When the line containing "Given: Click the partially visible pin icon" appears in the data below, begin copying there and stop only after the line containing "Given: Select the В СЕТИ radio button".

==================================================

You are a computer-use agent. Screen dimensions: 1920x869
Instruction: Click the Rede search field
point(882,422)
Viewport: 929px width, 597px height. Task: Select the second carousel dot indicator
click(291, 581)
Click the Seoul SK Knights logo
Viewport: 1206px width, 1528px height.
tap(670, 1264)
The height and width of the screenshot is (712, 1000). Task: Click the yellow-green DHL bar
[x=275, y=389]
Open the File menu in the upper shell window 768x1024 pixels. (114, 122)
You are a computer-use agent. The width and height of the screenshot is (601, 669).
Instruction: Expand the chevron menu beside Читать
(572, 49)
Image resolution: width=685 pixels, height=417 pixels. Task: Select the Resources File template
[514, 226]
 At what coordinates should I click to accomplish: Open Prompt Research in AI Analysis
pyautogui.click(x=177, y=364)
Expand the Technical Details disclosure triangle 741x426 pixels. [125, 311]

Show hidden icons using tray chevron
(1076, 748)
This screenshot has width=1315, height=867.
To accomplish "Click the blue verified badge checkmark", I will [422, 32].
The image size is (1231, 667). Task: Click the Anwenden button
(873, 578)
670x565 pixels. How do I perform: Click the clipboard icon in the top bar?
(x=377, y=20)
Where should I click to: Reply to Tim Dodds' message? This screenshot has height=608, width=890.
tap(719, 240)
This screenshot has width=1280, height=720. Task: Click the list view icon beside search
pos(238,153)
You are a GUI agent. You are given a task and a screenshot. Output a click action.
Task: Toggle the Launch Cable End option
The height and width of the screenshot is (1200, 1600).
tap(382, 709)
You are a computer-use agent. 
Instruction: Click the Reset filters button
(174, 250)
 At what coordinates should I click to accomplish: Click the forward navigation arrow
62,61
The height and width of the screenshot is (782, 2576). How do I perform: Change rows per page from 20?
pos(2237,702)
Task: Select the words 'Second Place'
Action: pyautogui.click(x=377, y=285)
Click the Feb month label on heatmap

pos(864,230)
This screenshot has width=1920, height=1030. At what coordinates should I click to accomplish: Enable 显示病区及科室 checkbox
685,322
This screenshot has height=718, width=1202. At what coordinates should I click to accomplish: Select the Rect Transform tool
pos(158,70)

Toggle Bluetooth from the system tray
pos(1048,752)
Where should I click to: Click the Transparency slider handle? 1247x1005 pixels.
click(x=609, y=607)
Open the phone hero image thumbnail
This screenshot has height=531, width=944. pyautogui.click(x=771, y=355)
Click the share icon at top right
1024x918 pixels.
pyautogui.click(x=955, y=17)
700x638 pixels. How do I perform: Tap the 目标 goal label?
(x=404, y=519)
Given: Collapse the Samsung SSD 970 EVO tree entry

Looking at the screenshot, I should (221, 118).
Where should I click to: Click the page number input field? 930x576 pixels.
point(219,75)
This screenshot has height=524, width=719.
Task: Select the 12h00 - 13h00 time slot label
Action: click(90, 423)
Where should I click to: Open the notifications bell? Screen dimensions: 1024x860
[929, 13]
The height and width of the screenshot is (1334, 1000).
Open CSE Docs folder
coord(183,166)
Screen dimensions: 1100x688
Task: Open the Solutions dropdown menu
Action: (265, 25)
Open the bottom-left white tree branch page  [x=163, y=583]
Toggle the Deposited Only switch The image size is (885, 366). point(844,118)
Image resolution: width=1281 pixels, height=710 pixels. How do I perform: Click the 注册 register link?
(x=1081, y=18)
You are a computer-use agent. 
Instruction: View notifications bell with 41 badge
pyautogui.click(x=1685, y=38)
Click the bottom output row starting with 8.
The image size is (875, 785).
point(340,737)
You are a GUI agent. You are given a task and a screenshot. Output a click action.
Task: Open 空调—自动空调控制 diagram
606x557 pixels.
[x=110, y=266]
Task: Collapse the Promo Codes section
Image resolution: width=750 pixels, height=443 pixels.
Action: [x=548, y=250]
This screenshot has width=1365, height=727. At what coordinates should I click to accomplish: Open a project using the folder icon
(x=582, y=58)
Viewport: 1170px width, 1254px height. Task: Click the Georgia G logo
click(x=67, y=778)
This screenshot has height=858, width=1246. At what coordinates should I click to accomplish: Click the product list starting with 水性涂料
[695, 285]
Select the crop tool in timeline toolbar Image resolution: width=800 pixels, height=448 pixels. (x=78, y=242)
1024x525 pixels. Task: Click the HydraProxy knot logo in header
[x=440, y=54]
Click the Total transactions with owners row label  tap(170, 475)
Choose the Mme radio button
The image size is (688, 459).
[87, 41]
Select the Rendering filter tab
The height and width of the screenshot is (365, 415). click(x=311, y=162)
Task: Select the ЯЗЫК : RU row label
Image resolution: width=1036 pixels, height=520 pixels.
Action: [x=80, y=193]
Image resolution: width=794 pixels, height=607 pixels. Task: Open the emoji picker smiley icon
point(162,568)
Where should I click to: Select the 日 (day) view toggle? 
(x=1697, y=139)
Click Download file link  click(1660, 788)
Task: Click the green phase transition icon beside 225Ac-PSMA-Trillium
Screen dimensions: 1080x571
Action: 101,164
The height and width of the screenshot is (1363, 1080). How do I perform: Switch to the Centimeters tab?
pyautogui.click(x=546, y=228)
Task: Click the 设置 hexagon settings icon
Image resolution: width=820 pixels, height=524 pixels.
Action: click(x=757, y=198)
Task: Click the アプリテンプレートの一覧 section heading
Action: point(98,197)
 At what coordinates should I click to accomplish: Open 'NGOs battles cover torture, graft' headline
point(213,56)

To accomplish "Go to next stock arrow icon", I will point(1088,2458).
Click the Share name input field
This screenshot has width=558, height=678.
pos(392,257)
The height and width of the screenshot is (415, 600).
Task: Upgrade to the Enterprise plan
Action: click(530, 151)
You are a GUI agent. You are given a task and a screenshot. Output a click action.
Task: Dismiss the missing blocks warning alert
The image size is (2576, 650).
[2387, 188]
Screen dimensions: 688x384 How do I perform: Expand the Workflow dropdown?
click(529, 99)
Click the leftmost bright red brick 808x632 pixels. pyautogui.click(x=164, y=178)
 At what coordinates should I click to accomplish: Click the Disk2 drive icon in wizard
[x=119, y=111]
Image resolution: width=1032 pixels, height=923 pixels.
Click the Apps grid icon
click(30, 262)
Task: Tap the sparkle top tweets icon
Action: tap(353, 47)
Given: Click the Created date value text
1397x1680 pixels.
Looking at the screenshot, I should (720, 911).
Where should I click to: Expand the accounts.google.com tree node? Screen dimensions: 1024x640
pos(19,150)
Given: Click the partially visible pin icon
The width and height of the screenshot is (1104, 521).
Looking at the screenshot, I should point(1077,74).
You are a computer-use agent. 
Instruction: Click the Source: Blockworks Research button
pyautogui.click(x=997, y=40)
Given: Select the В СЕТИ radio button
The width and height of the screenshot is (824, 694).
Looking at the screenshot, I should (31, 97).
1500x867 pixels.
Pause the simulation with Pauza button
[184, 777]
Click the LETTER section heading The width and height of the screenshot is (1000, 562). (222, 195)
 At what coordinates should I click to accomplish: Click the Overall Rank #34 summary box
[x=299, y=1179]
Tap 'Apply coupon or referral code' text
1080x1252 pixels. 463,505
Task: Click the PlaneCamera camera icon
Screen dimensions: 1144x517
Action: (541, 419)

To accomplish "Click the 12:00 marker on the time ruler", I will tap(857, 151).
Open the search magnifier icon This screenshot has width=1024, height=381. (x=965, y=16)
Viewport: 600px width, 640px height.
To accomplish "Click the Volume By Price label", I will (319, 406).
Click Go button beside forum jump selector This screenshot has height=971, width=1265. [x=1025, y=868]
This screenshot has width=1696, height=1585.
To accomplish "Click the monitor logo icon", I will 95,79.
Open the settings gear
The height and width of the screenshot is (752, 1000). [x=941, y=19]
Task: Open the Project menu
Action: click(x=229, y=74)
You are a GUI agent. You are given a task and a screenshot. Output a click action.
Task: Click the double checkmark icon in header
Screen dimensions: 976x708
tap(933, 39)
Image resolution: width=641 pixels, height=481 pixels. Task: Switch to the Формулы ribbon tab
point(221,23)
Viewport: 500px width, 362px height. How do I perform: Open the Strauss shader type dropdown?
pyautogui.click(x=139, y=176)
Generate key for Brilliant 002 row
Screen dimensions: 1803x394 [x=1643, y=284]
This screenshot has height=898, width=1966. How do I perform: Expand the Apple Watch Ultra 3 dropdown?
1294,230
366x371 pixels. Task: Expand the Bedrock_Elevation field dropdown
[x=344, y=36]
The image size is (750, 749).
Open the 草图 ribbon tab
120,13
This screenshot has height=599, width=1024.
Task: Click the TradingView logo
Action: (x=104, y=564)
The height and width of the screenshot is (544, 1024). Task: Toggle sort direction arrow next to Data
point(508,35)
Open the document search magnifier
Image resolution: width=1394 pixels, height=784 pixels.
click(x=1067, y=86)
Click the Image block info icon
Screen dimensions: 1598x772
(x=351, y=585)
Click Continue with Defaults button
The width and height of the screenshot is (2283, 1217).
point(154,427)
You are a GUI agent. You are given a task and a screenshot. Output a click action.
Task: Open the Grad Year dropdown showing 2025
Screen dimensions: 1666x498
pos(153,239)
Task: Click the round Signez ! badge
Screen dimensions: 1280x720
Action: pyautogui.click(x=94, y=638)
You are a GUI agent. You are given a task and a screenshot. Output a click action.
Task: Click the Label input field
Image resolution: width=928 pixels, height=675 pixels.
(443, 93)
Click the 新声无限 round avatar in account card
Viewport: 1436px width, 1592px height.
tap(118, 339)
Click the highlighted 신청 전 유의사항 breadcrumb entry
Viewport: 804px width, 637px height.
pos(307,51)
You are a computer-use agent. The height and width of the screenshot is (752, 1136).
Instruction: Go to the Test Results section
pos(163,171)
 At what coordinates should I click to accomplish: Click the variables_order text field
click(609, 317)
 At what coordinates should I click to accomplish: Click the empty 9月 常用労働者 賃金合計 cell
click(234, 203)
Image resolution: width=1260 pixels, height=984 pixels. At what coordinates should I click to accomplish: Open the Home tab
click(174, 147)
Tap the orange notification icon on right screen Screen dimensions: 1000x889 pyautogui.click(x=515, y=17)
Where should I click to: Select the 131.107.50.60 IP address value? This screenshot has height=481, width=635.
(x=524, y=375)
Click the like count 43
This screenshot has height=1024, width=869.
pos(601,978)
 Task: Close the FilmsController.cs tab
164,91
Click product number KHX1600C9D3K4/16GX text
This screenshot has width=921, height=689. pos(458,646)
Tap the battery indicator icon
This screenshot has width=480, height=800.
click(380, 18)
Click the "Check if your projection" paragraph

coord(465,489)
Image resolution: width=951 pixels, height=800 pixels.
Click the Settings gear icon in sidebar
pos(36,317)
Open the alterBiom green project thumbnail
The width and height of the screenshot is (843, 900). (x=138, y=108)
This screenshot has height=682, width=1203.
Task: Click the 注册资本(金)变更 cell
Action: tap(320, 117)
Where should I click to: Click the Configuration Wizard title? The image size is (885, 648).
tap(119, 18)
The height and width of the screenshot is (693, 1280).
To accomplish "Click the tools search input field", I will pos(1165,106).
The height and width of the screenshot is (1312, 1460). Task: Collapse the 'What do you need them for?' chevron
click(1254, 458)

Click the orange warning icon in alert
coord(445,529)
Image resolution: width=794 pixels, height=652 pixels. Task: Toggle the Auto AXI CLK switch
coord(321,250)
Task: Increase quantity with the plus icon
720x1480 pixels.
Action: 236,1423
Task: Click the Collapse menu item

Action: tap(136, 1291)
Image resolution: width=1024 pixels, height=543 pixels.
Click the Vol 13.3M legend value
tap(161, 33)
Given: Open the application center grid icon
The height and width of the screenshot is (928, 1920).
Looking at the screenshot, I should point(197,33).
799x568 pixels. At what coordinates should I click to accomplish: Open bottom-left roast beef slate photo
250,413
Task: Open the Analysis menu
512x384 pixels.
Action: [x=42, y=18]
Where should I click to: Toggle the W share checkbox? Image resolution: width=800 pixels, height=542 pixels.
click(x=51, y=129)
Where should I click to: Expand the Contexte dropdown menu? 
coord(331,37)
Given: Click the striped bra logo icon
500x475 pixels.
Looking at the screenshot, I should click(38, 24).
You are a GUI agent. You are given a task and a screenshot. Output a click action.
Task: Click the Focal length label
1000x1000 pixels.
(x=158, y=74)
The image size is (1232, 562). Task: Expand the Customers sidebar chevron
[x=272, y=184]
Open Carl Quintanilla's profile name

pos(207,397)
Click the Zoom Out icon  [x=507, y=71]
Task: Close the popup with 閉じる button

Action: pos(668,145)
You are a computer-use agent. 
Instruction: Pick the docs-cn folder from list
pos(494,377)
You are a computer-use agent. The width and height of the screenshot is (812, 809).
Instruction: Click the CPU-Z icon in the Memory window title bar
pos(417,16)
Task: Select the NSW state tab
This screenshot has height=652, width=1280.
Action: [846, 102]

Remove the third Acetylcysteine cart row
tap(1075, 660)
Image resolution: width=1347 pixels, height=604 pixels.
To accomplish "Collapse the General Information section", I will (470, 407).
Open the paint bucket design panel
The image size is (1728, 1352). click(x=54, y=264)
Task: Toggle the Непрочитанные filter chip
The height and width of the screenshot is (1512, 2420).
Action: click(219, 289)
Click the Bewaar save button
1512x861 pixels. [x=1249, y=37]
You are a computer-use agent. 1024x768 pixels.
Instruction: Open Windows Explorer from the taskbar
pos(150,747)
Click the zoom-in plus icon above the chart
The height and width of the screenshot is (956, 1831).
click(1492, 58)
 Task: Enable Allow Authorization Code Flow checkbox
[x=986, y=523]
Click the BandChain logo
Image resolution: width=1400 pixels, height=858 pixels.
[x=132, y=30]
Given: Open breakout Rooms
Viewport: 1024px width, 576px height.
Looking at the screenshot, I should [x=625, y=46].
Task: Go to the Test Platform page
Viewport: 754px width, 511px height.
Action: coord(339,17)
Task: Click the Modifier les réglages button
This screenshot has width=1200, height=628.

==================================================

* WRITTEN ANSWER:
Given: Click the partially visible pin icon
The width and height of the screenshot is (1104, 521).
Looking at the screenshot, I should point(1077,74).
You are a computer-use agent. 
Instruction: Click the Source: Blockworks Research button
pyautogui.click(x=997, y=40)
Given: Select the В СЕТИ radio button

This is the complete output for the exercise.